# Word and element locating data
★ ★ ★

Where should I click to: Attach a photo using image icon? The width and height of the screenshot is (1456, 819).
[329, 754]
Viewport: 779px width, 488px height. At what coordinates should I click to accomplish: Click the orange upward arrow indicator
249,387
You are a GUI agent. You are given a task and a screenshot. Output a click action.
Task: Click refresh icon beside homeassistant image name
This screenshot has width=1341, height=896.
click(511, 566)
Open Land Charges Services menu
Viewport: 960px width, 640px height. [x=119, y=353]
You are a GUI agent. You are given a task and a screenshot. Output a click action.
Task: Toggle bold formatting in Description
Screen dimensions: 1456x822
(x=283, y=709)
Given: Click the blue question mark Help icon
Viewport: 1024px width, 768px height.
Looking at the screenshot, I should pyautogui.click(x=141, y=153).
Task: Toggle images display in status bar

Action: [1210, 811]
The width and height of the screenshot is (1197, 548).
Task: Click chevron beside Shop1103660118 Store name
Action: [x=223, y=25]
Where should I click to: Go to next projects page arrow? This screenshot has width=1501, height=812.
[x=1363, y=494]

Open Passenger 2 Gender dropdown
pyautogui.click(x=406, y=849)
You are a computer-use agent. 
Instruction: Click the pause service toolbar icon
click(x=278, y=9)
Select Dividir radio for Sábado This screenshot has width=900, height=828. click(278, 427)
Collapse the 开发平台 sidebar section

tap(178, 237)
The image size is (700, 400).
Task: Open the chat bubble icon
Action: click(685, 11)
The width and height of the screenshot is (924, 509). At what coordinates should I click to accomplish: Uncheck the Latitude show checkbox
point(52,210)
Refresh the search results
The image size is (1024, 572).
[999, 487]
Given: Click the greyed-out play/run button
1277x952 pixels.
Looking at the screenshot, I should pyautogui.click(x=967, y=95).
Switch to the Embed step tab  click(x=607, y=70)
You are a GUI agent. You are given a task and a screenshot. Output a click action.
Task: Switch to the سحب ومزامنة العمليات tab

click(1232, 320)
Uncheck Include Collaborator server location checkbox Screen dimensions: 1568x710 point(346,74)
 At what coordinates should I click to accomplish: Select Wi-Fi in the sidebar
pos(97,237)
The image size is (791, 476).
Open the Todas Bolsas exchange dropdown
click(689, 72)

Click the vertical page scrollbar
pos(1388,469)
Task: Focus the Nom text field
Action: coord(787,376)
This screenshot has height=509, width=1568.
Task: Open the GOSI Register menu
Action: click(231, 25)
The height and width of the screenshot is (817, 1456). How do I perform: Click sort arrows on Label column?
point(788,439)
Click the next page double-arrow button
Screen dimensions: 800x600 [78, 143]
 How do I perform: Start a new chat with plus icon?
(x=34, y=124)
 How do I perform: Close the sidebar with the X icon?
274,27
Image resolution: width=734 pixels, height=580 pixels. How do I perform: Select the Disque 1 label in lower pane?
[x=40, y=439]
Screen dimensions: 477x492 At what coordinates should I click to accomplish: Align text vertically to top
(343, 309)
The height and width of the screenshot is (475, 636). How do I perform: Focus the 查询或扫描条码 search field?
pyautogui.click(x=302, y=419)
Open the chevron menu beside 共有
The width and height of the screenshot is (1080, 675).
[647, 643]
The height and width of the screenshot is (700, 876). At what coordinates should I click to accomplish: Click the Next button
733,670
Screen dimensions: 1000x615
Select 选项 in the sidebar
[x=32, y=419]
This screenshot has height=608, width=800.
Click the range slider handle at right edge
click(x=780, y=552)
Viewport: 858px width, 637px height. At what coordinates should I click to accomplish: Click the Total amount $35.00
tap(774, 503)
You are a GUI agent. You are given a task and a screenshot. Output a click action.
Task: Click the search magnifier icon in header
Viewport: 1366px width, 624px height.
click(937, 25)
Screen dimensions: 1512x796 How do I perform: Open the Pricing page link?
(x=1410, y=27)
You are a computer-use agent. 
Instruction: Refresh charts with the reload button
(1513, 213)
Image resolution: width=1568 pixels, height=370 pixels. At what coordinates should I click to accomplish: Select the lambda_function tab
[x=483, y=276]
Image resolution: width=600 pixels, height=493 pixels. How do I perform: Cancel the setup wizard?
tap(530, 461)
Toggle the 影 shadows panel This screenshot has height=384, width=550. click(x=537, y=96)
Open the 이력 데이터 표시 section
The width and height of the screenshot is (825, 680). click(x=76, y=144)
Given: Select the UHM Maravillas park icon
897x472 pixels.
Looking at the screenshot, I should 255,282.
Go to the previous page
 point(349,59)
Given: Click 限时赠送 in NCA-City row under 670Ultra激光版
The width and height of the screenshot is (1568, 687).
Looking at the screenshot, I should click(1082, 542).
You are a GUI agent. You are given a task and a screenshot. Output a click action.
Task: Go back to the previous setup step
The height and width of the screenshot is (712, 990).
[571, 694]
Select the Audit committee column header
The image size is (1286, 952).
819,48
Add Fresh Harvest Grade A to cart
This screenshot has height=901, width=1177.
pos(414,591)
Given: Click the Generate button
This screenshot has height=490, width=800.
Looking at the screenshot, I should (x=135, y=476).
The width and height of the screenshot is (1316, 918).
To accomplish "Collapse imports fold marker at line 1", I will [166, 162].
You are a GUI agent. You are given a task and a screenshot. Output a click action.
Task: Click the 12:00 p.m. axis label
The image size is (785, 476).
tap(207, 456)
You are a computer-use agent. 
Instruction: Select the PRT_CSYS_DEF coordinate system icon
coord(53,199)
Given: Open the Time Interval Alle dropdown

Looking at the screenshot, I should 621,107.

★ ★ ★

# WHAT YOU HAVE TO DO
Put the stretch from the line containing "Viewport: 858px width, 637px" through the line containing "(x=1410, y=27)" into a two-column CSV headed text and answer. Give one row per item, with its text and its answer each in a single quoted field and line breaks turned into spaces.

# ANSWER BELOW
text,answer
"Viewport: 858px width, 637px height. At what coordinates should I click to accomplish: Click the Total amount $35.00","tap(774, 503)"
"You are a GUI agent. You are given a task and a screenshot. Output a click action. Task: Click the search magnifier icon in header Viewport: 1366px width, 624px height.","click(937, 25)"
"Screen dimensions: 1512x796 How do I perform: Open the Pricing page link?","(x=1410, y=27)"